運動は体に良いことですし、痩せるということに対して全く効果がないというわけではありません。
ただ、運動するとどんどん痩せられるというような過度な期待はしない方がいいのです。
誤解されやすい消費したエネルギーと摂取したエネルギーの差で痩せる
ダイエットの倫理は、単純な引き算だ。
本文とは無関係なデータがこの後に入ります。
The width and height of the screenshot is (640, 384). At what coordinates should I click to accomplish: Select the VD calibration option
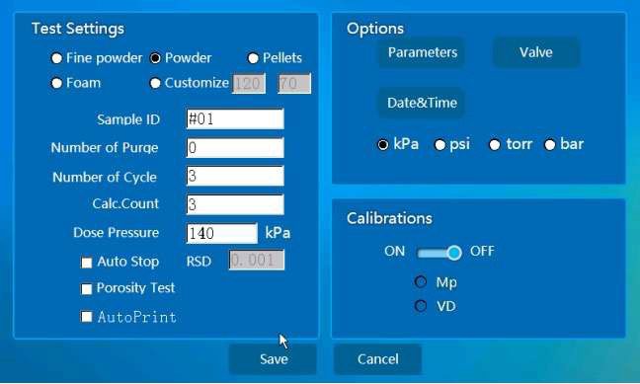pos(421,306)

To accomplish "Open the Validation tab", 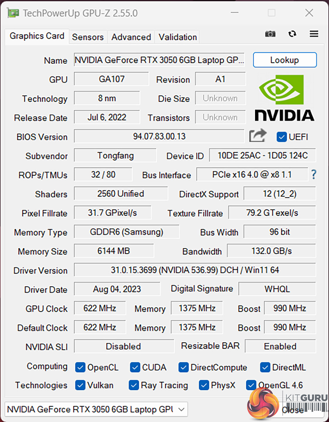I will tap(178, 37).
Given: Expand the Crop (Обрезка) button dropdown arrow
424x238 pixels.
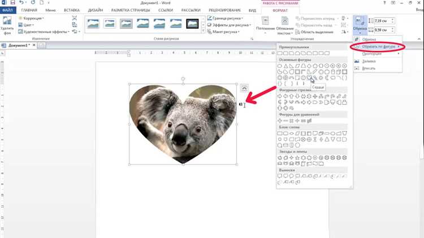Looking at the screenshot, I should pos(360,33).
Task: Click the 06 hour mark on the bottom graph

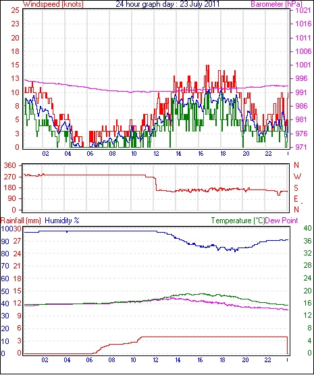Action: tap(89, 360)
理屈から考えてって、摂取したエネルギーと消費したエネルギーの差で太ったり痩せたりするという考えです。
そして、ここで勘違いされやすいのが、摂取したエネルギーは食事とかで食べたエネルギーだろうし、消費したエネルギーなんだから、運動して使ったエネルギーと思ってしまう点です。
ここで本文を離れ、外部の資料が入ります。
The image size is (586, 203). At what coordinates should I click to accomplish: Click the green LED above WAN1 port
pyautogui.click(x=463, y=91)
例えば、マラソンのように激しい運動を続ければ、それだけ運動をするのだから、エネルギーが消費され、どんどん痩せていくと思われがちです。
しかし、消費されるエネルギー、つまり総エネルギー消費量は、運動によるエネルギーだけではありません、
総エネルギー消費量には、運動エネルギーの他に、基礎代謝量、さらには非運動性熱産生、運動後過剰酸素消費量、食事による熱発生なども関与しています。
意外と少ない運動によるカロリー消費
実をいうと、カロリー消費の95%は基礎代謝で使われるのです。
軽い運動をしている平均的な男性ということで考えると、1日あたりの総エネルギー消費量は2500kcalになります。
毎日、ゆっくりと45分ウォーキングして消費されるエネルギーはというと、104kcalです。
つまり、45分歩いたのに、総エネルギー消費量の5%ほどしか消費していないということになります。
さすがに、ジョギング1時間というような量をこなせば、これよりも多少は比率が高くなるでしょうが、それでも思われているほど運動ではエネルギー消費できていないのです。
肥満の原因の95%は食事とも言われています。
健康のために運動はいいことですし、メリットもいっぱいありますが、体重を落とす、ダイエットということでは、それほど効果は期待できないということになります。
もちろん、筋トレをうることで、筋肉量が増え、それに伴い基礎代謝量は上がっていくという効果はあります。
エアロビクスでどのくらい痩せたのか
2007年に、ランダム化比較試験が行われ、1年にわたり週6日、エアロビクスをやった人の体重は、女性で平均で約1.4kg、男性で平均1.8kg減少しています。
食生活の背景とか、いろいろ考慮しなければならない点もあるかもしれませんし、1年で2kg弱をどうみるかですが、思ったほど体重は減っていないような感じです。
健康のため、筋肉をつけて基礎代謝を上げるという点では、運動は非常にいいことですが、ダイエットということで考えるのであれば、食事に気をつけず食べた分だけ運動すればいいやというのはヤメたほうが良いでしょう。